▶ PROMPT: Please set out the entries below as a numbered list, one line per item and no blank lines. Omit the pictures.

▶ INPUT:
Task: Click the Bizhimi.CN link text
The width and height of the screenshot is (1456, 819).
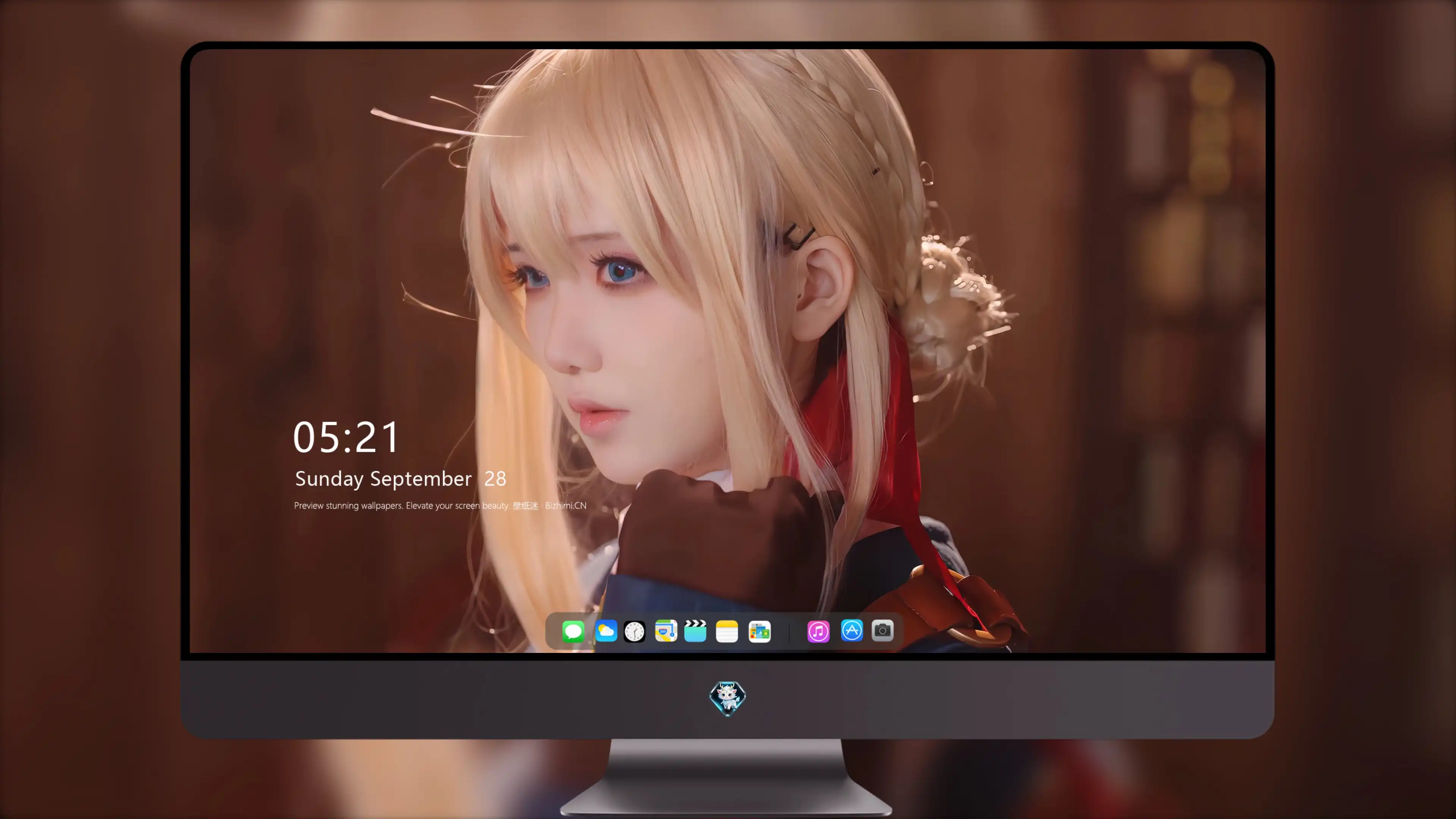Action: [x=565, y=505]
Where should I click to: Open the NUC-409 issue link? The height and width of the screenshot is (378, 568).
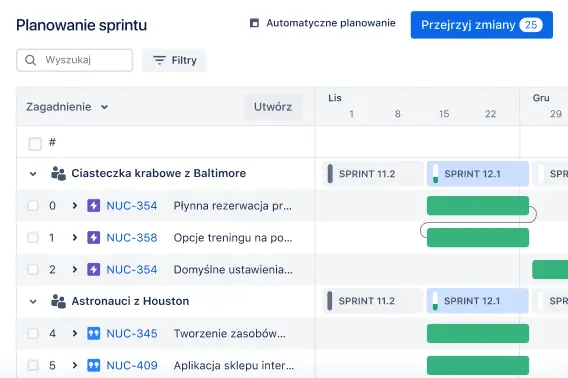132,365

▶ TASK OUTPUT:
1. Task: Click the Bizhimi.CN link text
2. The width and height of the screenshot is (1456, 819).
3. Action: [x=565, y=505]
4. Where should I click to: Open the NUC-409 issue link? The height and width of the screenshot is (378, 568).
5. 132,365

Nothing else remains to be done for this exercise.